* DOCUMENT TEXT
╔══

Not too long ago I thought that animals didn’t deserve to be abused, but that was about as far as it went. What constituted a good and fair life? I had no idea. What made animals inferior to us in the first place? I sort of just borrowed arguments from wherever. I am now slowly coming to realise that they are far more intelligent and emotionally complex than I ever gave them credit for, and that regardless of their qualities in comparison with humans animals are fellow inhabitants of the earth and deserve autonomy and freedom in their own right.
This documentary follows lawyer Steven Wise and his team who set out to achieve legal recognition of personhood for several apes in New York in order to rescue them from inhumane treatment. Steven started off as a ‘regular’ lawyer before discovering his passion for defending the rights of animals. I had always admired people who worked with/for animals, but I used to think it was a luxury we could only afford to spend our time and money on when we’d sorted humans first, but Wise said something that struck a chord with me; that (speaking for developed countries at least) animals are the only group of beings that are tortured, killed and abused which the law often does nothing to prevent. It made me think about all the animals slaughtered for food, the ones kept in cages in zoos far from their natural habitats, ones that are forced to perform in shows etc. You can pretty much do what you want to most types of animals and there is little or no recourse.

╚══

[Records from a data collection]
╔══

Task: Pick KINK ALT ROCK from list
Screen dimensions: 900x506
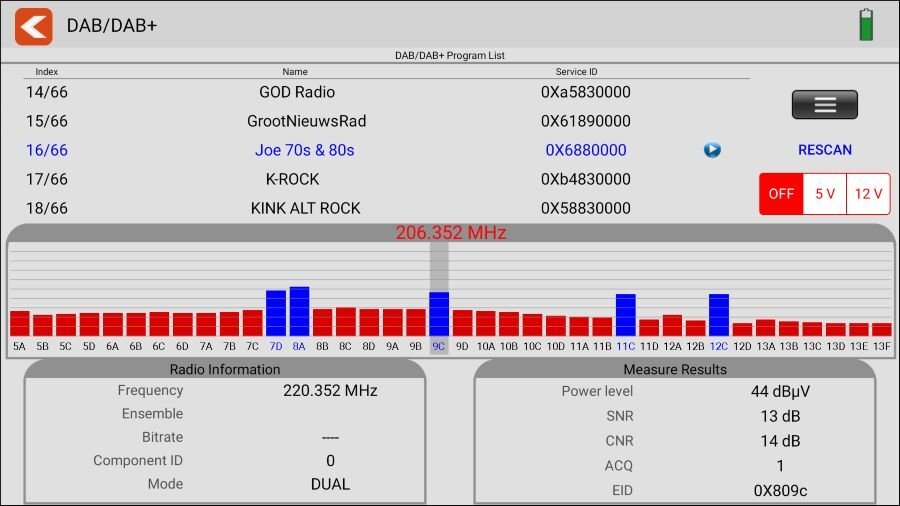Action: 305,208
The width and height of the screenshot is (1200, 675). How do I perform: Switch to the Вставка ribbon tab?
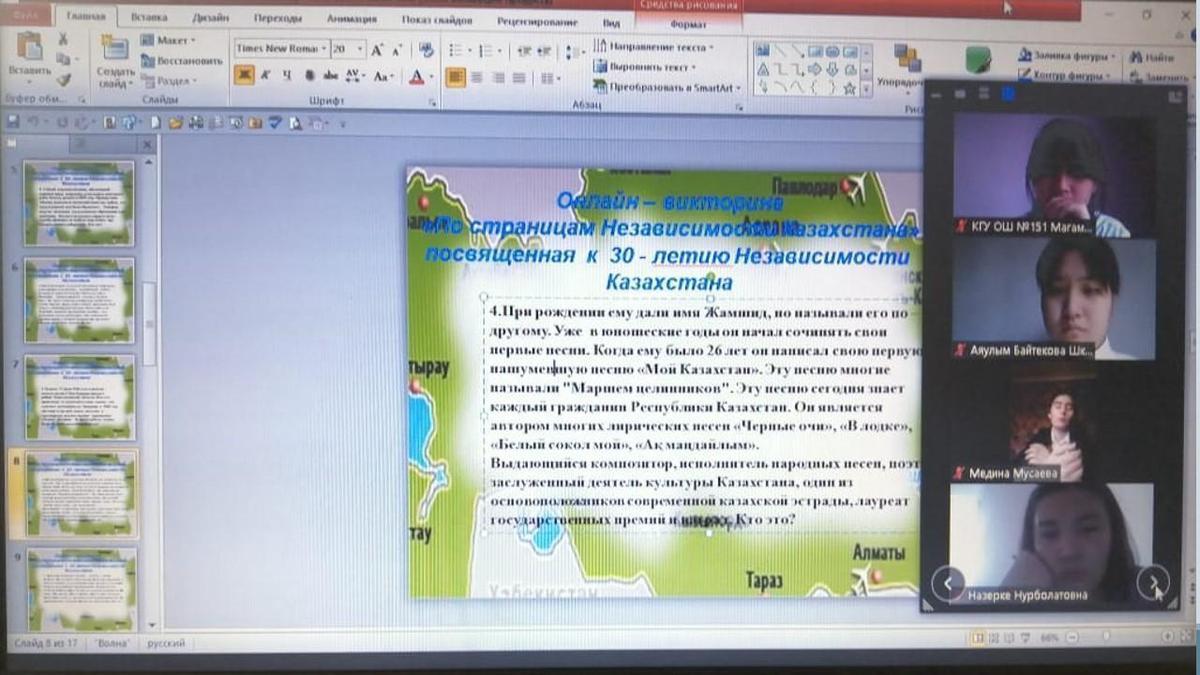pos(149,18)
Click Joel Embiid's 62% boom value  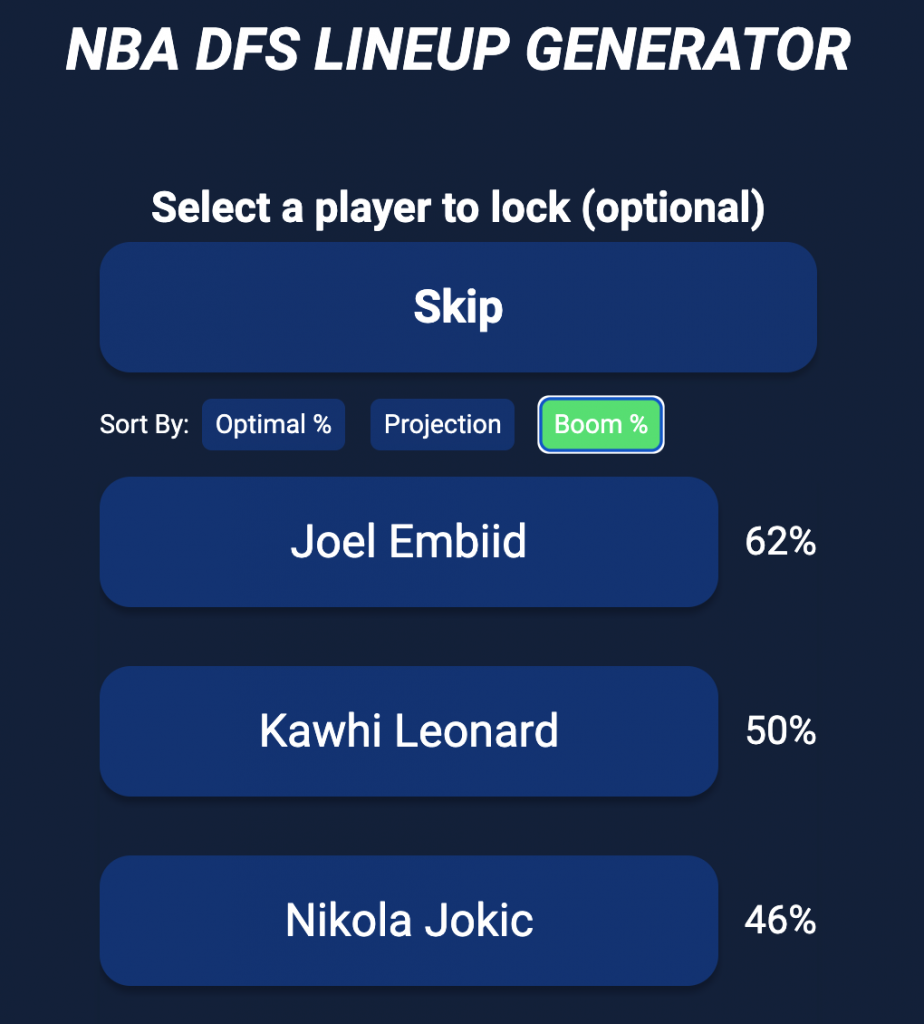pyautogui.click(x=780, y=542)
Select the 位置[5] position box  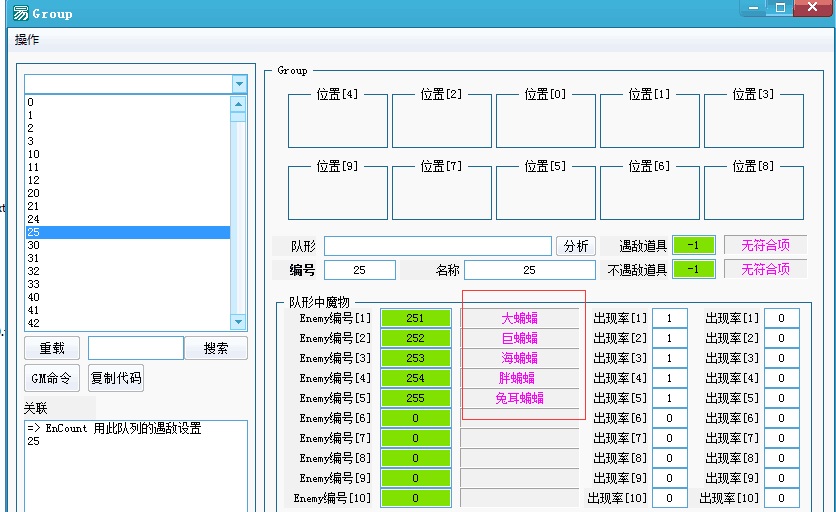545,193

╚══

* ASSIGNED TASK 1
According to the animal rights passage, where do Steven Wise and his team seek legal recognition of personhood for several apes?
* ASSIGNED TASK 2
Retype the animal rights passage, starting at "Not too long" and ending at "their own right.".

* TASK RESPONSE 1
New York

* TASK RESPONSE 2
Not too long ago I thought that animals didn’t deserve to be abused, but that was about as far as it went. What constituted a good and fair life? I had no idea. What made animals inferior to us in the first place? I sort of just borrowed arguments from wherever. I am now slowly coming to realise that they are far more intelligent and emotionally complex than I ever gave them credit for, and that regardless of their qualities in comparison with humans animals are fellow inhabitants of the earth and deserve autonomy and freedom in their own right.